Planning MapReduce Accessing Multi-Component Sample Program Data

  1. Create an HDFS data file.

    1. Create a text file in the Linux system and copy the data to be processed to the file. For example, copy the content in log1.txt in Instance to data.txt.
    2. Run the following commands to go to the HDFS client directory and authenticate the user:

      cd HDFS client installation directory

      source bigdata_env

      kinit Component service user (This user must have the permission to operate HDFS. Change the password upon the first authentication.)

    3. Create the /tmp/examples/multi-components/mapreduce/input/ folder in the HDFS, and upload the data.txt file to the directory. The operations are as follows:
      1. On the HDFS client, run the following command to create a directory:

        hdfs dfs -mkdir -p /tmp/examples/multi-components/mapreduce/input/

      2. Run the following command to upload the file to HDFS:

        hdfs dfs -put local_filepath/data.txt /tmp/examples/multi-components/mapreduce/input/

  2. Create an HBase table and insert data.

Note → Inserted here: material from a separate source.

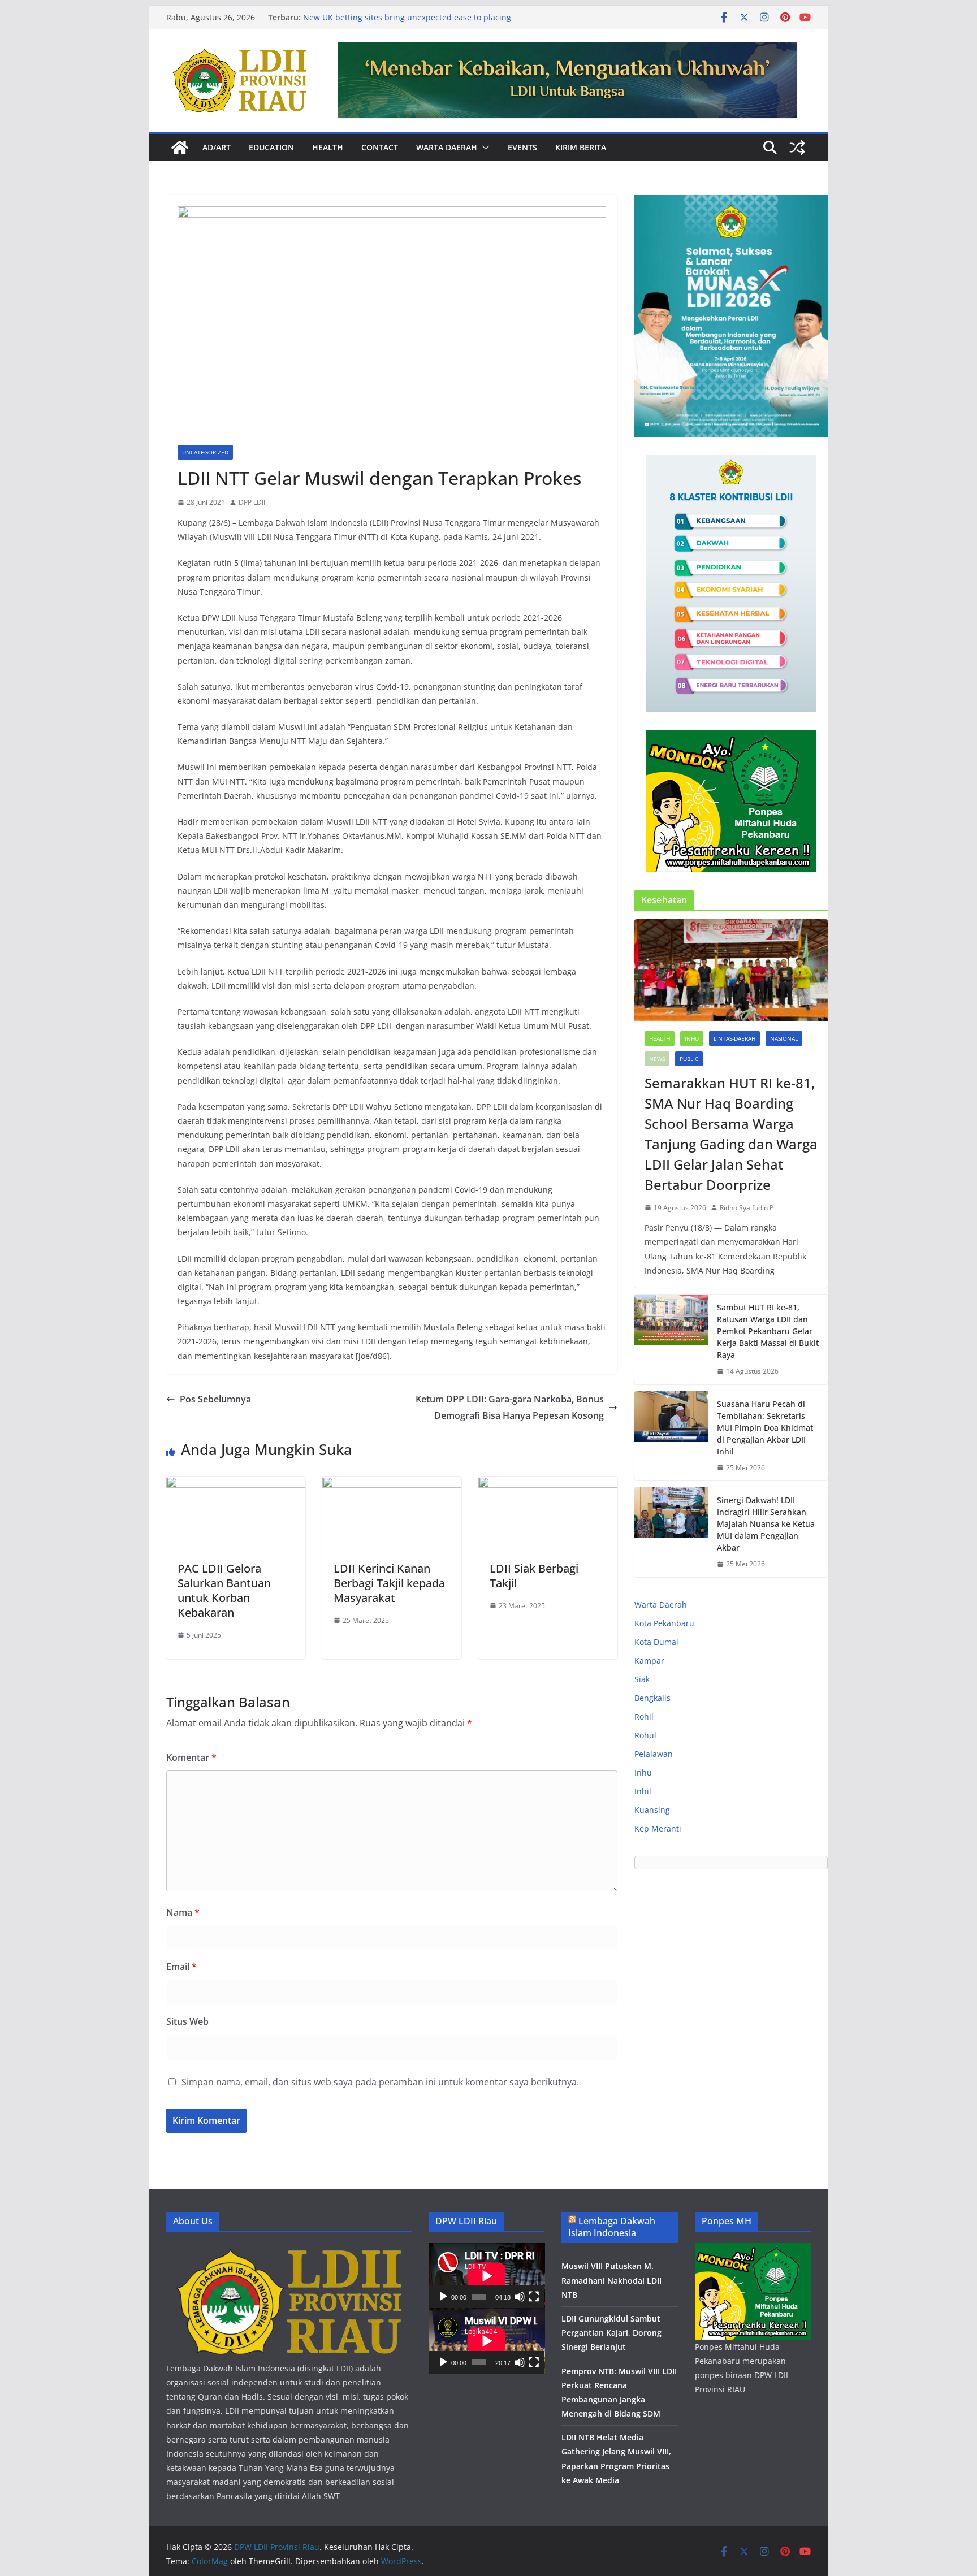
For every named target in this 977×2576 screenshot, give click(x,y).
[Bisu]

    1. Run the following command to log in to the HBase client:

      cd HBase client installation directory

      source bigdata_env

      kinit Component service user

      hbase shell

    2. Run the following command to create a data table table1 in the HBase shell interaction window. The table has a column family cf.

      create 'table1', 'cf'

    3. Run the following command to insert a data record whose rowkey is 1, column name is cid, and data value is 123:

      put 'table1', '1', 'cf:cid', '123'

    4. Run the following command to exit the HBase client:

      quit

  3. Create a Hive table and insert data.

    1. Run the following command to log in to the Hive client:

      cd Hive client installation directory

      source bigdata_env

      kinit Component service user

      beeline

    2. Run the following command to create the person data table in the Hive beeline interaction window. The table contains three fields: name, render, and stayTime.

      CREATE TABLE person(name STRING, gender STRING, stayTime INT) ROW FORMAT DELIMITED FIELDS TERMINATED BY ',' stored as textfile;

    3. Run the following command to load the data file in the Hive beeline interaction window:

      LOAD DATA INPATH '/tmp/examples/multi-components/mapreduce/input/' OVERWRITE INTO TABLE person;

    4. Run the !q command to exit.

  4. Loading data to Hive clears the HDFS data directory. Therefore, you need to perform 1 again.